[START SOURCE]
For over three decades, and despite the fact that the constitutional limits of immigration detention and the process of review remained untested, immigration detainees were deprived of their right under section 10(c) of the Charter to seek release by way of habeas corpus. The basis for this decision was the 1989 Court of Appeal for Ontario decision in Peiroo, which held that there was a statutory scheme that provided “a comprehensive scheme for review and appeal at each stage of the immigration proceedings” and thus habeas corpus relief was therefore not available.[72]

A brief description of the facts in Peiroo reveals the manner in which it was subsequently misapplied by other courts, including the Supreme Court of Canada. The appellant in Peiroo filed a habeas corpus application to challenge a deportation order.[73] She contested the immigration adjudicator’s finding that there was no credible basis for her refugee claim and unsuccessfully applied for the issuance of a writ of habeas corpus in the Ontario Superior Court of Justice to halt her deportation.[74] The Court of Appeal for Ontario rejected the appeal on jurisdictional grounds, finding that the remedy of habeas corpus was not available “by reason of the existence of alternative remedies available to the appellant” to challenge the no credible basis finding and her resultant deportation.[75] The court noted that the writ of habeas corpus should be considered an “extraordinary remedy” and that generally there is no recourse to such a remedy “where there is an alternative remedy available, such as an appeal.”[76] The court found that the appellant had alternative remedies available to her—namely provisions of judicial review to the Federal Court and appeal to the Federal Court of Appeal—which the court considered to be as broad as, if not broader than, the superior court’s habeas corpus jurisdiction.[77] On this basis, the Court of Appeal for Ontario held that superior courts should decline to exercise their habeas corpus jurisdiction and force the issues to be litigated, if at all, by way of judicial review in the Federal Court.[78]

In its 1994 judgment in Reza v. Canada, the Supreme Court endorsed Peiroo and held that an Ontario judge “properly exercised his discretion” to decline jurisdiction to decide an immigration matter on the basis that “Parliament had created a comprehensive scheme of review of immigration matters and the Federal Court was an effective and appropriate forum.”[79] The respondent had claimed refugee protection in Canada and a two-member panel found that he did not have a credible basis for his claim. His claim was not referred to the Immigration and Refugee Board and a deportation order was issued.[80] That decision was challenged by way of a habeas corpus application. In the dissenting judgment of the Court of Appeal for Ontario, which the Supreme Court of Canada endorsed, the application was characterized as “at heart, an attempt to have the credible basis decision and the deportation order reviewed and relitigated by a different forum by recharacterizing and reformulating as constitutional the outcomes and procedures the [respondent] had previously (and unsuccessfully) invoked.”[81] The Supreme Court of Canada approved of the application of the “Peiroo exception” on these facts and found that the court below had properly declined to exercise its habeas corpus jurisdiction.
[END SOURCE]
[START DATASET CONTENT]
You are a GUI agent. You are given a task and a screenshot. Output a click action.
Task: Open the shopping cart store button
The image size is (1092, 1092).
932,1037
[END DATASET CONTENT]
[START DATASET CONTENT]
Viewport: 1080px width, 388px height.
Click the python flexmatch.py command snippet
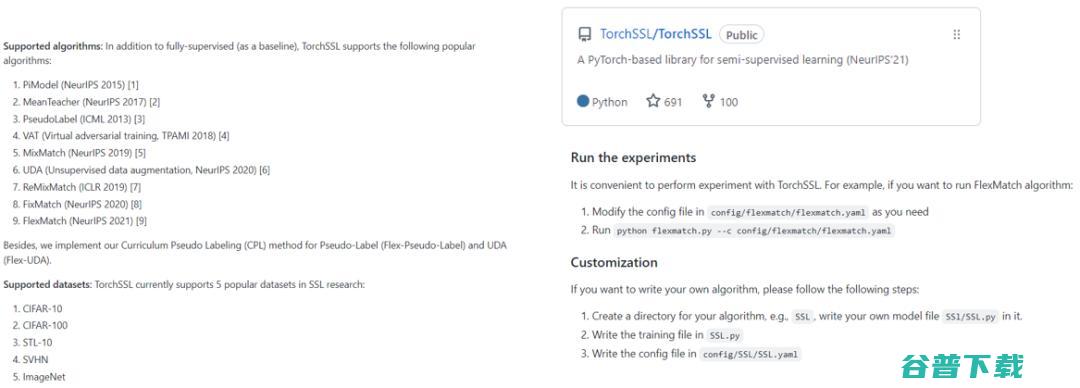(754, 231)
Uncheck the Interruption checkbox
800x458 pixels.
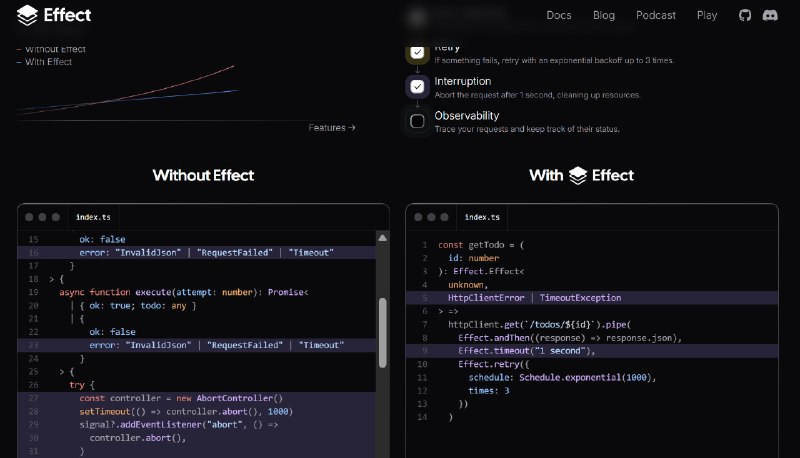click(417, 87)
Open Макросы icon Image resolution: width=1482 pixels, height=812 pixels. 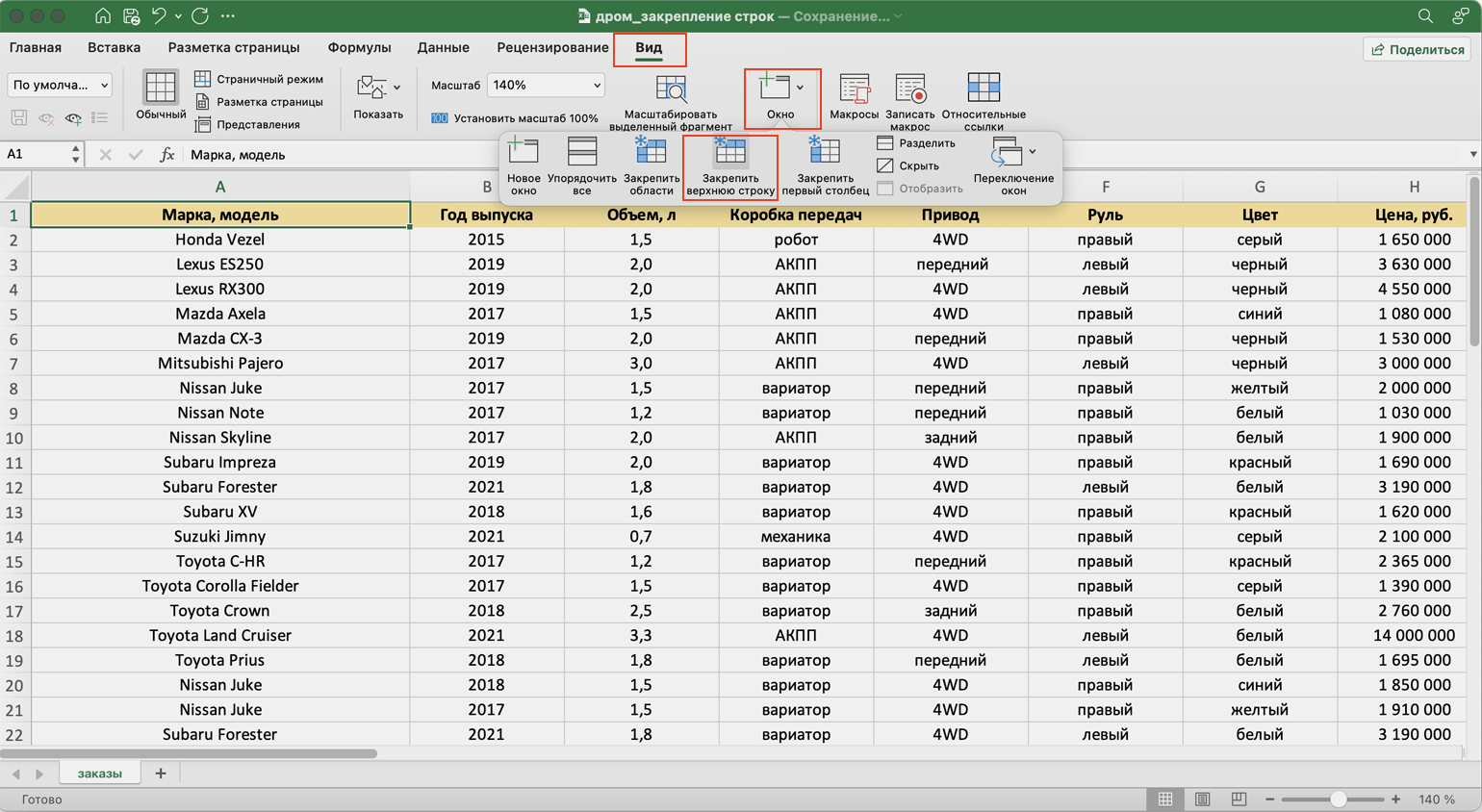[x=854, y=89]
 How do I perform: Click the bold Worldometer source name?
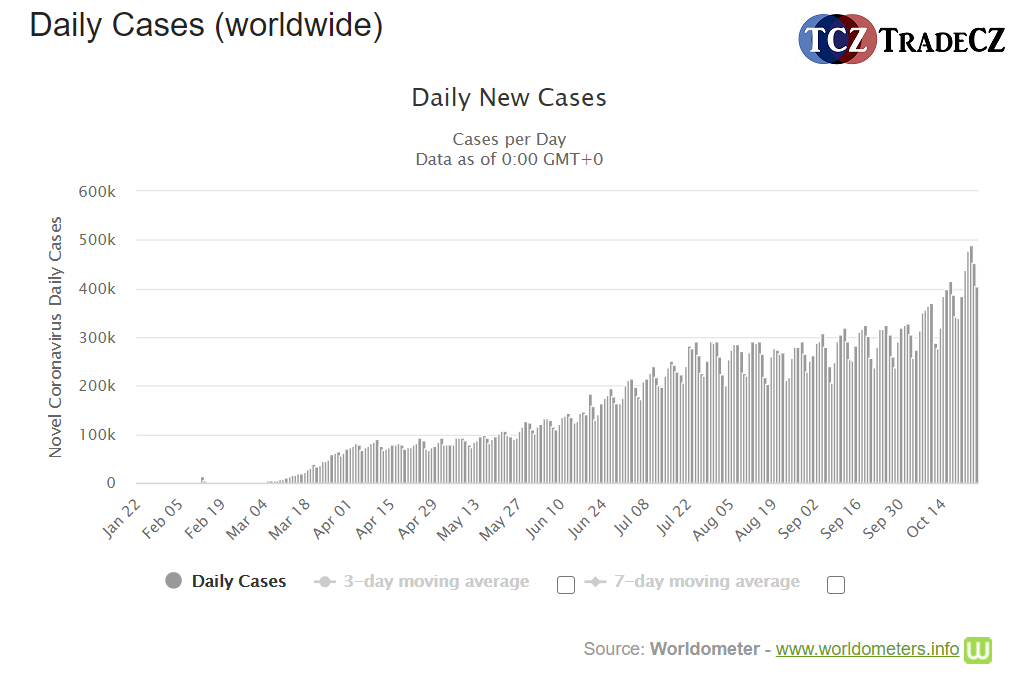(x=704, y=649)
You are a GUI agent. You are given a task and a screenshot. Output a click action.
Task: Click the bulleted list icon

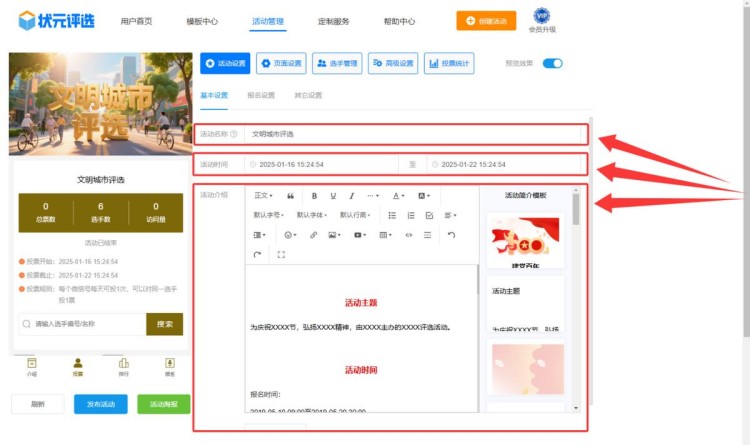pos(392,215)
[END DATASET CONTENT]
Resume the passage on habeas corpus for immigration detainees, starting after its last sentence. The records are separate material and have no connection to the passage on habeas corpus for immigration detainees.

■ **SOLVED PROBLEM**:
In 2005, the Supreme Court of Canada rendered judgment in May v. Ferndale Institution.[82] The Court, in obiter, held that Peiroo and Reza stood for the proposition that “in matters of immigration law, because Parliament has put in place a complete, comprehensive and expert statutory scheme which provides for a review at least as broad as that available by way of habeas corpus and no less advantageous, habeas corpus is precluded.”[83] It is unclear whether or not the Court intended to affirm a blanket exception to habeas corpus in immigration matters, regardless of the issue raised. While both Peiroo and Reza involved attempts to challenge a deportation, neither involved immigration detention, and neither therefore engaged section 10(c) of the Charter.[84] The Court’s laconic treatment of the “Peiroo exception” in May left room for doubt on the scope of the exception particularly because the court did not address the question of whether the “Peiroo exception” could be applied in cases where the person is in fact detained notwithstanding the clear language of section 10(c) of the Charter.

Even before May, however, the Peiroo exception had already been relied upon to reject habeas corpus applications for release from immigration detention.[85] The same approach was then maintained following May.[86] The disadvantages of challenging one’s detention under the IRPA regime as compared to a habeas corpus application were simply ignored or discounted in these judgments.[87] As a result, until 2015, the review mechanisms available to immigration detainees were held to be “separate but equal” and such detainees were, on that basis, denied their constitutional right under section 10(c) of the Charter to seek release by way of habeas corpus.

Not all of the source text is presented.